Last week when out of one of my 5km loops around the local park, my running playlist brought up ‘I will make a man out of you’ from the Mulan soundtrack. At first, I was pleased to be reliving a bit of Mulan in a nice throwback to my childhood, I had always loved that film (ehem…General Chang). That was until I listened to the lyrics ‘did they send me daughters when I asked for sons’. Hmmm…? As a child growing up in the 90’s, I was exposed to a warped sense of gender, expectations and stereotypes. Suddenly, Lady and the Tramp was more than a pair of loved-up dogs! Cinderella – 4 women, bickering, backstabbing and only out for the hand of the Prince. Princess Jasmine – forced into an arranged marriage. I could go on… I suddenly realised I hadn’t had any female role models growing up. Society had conditioned me by painting pretty pictures of handsome men who would come and save me from whatever mess I currently found myself in. Car problems, DIY, those bags that are SO heavy and the sports games I could never understand. I am always surprised by the look on a man’s face when I politely hold a door open for him – its like I have just questioned his manhood! As a young girl, I had looked up to men. Sure, there had been women I was aware of but nothing that meant I idolised them. I was saddened by this.

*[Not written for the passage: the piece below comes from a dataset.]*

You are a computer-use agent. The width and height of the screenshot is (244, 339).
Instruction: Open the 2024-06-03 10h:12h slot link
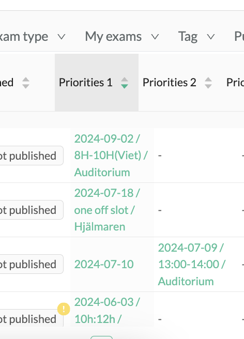pos(108,311)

My thoughts drifted (as they normally do mid-run) to how much perception has changed in the years since I was growing up. Yet, sadly the mentality still remains. I am not a feminist, I prefer equality. I believe women should be taken seriously and should be given the same opportunities as their male counterparts. A popular view that is quickly catching on and spreading all over the world. Rhonda Rousey is a prime example of this – she has not taken no for an answer – even in a male-dominated profession. Women who break barriers and can stand out and stand proud. I can guarantee – all women at least once in their lives have been victims of sexist behaviour. Put down, questioned or dismissed because they are a woman.

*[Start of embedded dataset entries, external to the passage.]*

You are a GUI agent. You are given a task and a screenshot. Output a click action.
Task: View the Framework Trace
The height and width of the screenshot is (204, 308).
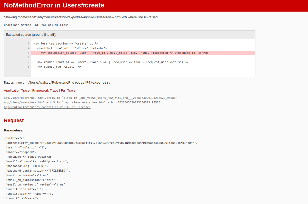point(45,90)
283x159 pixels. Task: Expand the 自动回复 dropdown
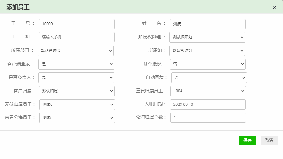[x=209, y=78]
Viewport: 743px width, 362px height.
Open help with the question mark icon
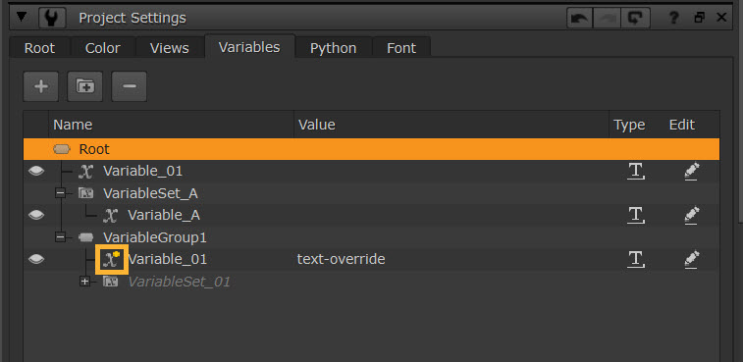tap(673, 18)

When we look at sports – how is it that an elite women’s cyclocross race is 4 laps long yet the men race – 9? Why is it that the men’s prize pot at the worlds cycling championships in Richmond was €83,331 but the women’s was €25,664? Why are women’s events not televised but the men’s are put on prime time? What message does this send? I didn’t start to think about these things until I was a bit older, maybe I was just blissfully unaware of the strange status quo. I had just assumed this was normal, part of being a woman? It is so funny to think of it like that now, and I am glad that there has been a shift in behaviour and a new understanding of what is equal and fair.
I am so incredibly proud of women who come forward, who stand up and who pave the way for equality.

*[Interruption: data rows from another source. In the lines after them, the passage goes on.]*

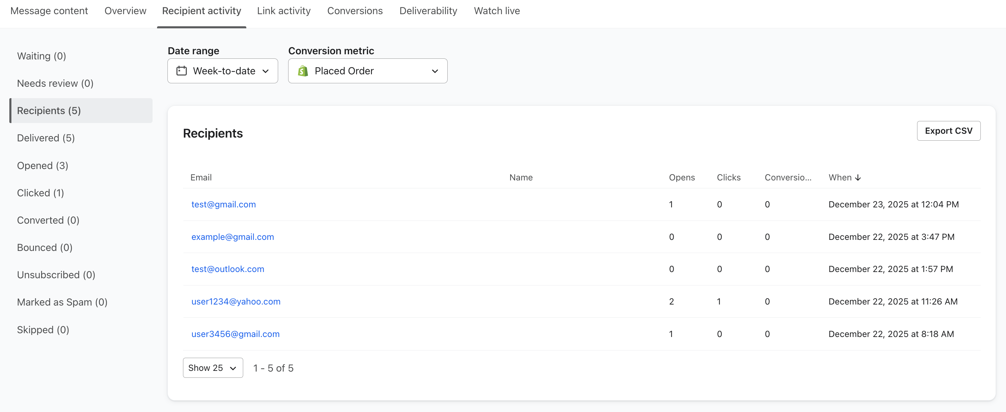View Delivered (5) in the sidebar
This screenshot has width=1006, height=412.
[x=46, y=138]
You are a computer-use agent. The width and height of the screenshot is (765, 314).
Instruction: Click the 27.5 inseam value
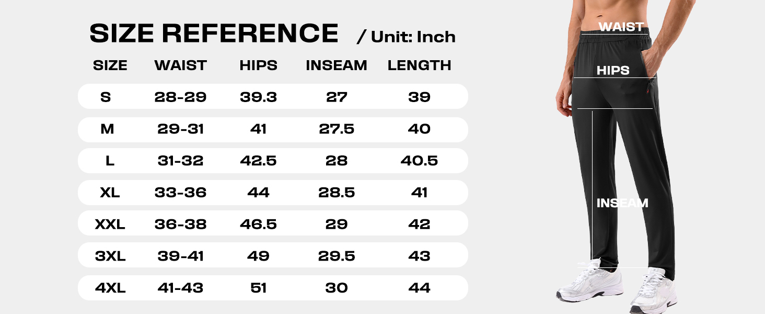click(336, 129)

Last year whilst partaking in the Ride London, I was cycling through a small town, spectators had come out to the side of the road to watch as the cyclists went by. I saw a little girl no older than 6 squeal to her mum – ‘look, mum, its a girl, a girl is cycling!’ as she reached out her hand I was shocked to find she was talking about me! It damn near broke my heart! I gave her a friendly nod and a high 5 and carried on. The fact that that little girl had been so pleased showed me we can all be role models. I don’t see myself as particularly impressive in any way and am far too hard on myself to call myself a ‘role model’ but it does go to show, that by showing up, by encouraging others and by adding your voice to the change perception, we can all set a good example for the younger generation as well as other women who have felt their voices would never be heard.